Comparable Sale 3: 15080 Lakeview Ave - This sale, which also closed in August of 2019 is located in a development closer to Lakeshore Blvd and the center of town. Mix of older homes and older mobile homes. Views are inferior and the small street is subject to some traffic as it feeds the interior neighborhoods from Old Hwy 53. I have not made an adjustment for this as the data is not well documented and I would be relying on experience only. Average quality construction, similar GLA but two bedrooms versus 3 bedrooms. Similar condition or perhaps a little superior but not significantly and an adjustment is not supported. Quality adjustment based on market reaction to the one half or perhaps one whole step in quality rating for the base cost using the assessors handbook (mentioned in the cost approach section) of about $10/sf of the GLA. No other adjustments needed. MV indication of $132,000 with 8% adjustments. Conventional financing. This indication represents the low end of the range and is given less consideration than comparable sales 1 and 2 which are proximate to the subject.

Other data considered:

There is one active listing of a manufactured home in the neighborhood and which is located on the subject's street. I did not consider it a competitive property and have not included it in the presentation of comparable sales and listings. 6139 Vallejo Avenue (CRMLS#LC20028738) is the listing of an older (1968) pre-HUD mobile home in fair condition. The lot size is very large. Listed at $70,000 with 40 days on market. It appears the value is in the entitled site and there is little, if any, contributory value left in the dwelling unit.
 
I get these stupid request asking me to explain why certain comps were not used. For example, a cookie cutter neighborhood may have 10 good comps. All are basically the same thing. I pretty just pick three or four although I can use any of them. Looking for the best way to explain this to the client.
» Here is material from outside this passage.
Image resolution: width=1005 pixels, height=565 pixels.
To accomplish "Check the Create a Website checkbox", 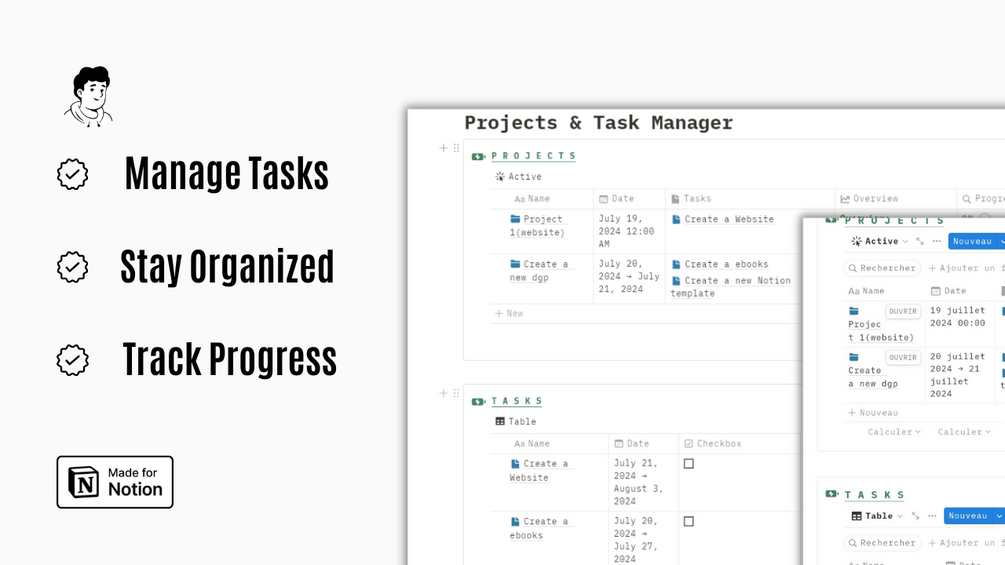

You should analyze all competing properties. The fact that you only choose 3-6 for your sales grid should not imply those were the only homes you analyzed or used as comps. If you have done a good analysis, then you should be able to do a pretty good job of adjusting sales price differences between even quite different homes.

Confining your comps to the most similar properties is for handicapped appraisers. In fact, if your comps are all the same ... the reader is left to wonder whether you even created a price adjustment model, whether you have really done a competent analysis of sales comparables.

No, you show your competence by using somewhat varied comps and doing a good job on adjustments.

You tell your client you analyzed all sales transactions you considered to be for competing properties, - but only include a random sample for your sales grid. I would recommend however, trying to include a dozen comps in the sales grid ---- That is in my opinion the optimal number. (But of course you will need to have automated your work, to make that practical.)
 
*In those assignments* we certify to "most similar". We don't certify to bracketing or randoms. If a user has a bracketing requirement then that's arguably a user-driven extra to be added, not a substitute for "most similar".
 
Not a comment, but I add an addenda of the Sales considered but did not use in the grid.

I subscribed to three MLS systems and all of them had a capability of listing all the sales and listings (as a spreadsheet) that were included in the MC addendum. I write it to PDF and include it in an exhibit page.
 
Just as good. In CF, inserting a pdf directly into the report gets a pretty clean copy. But that hardly matters.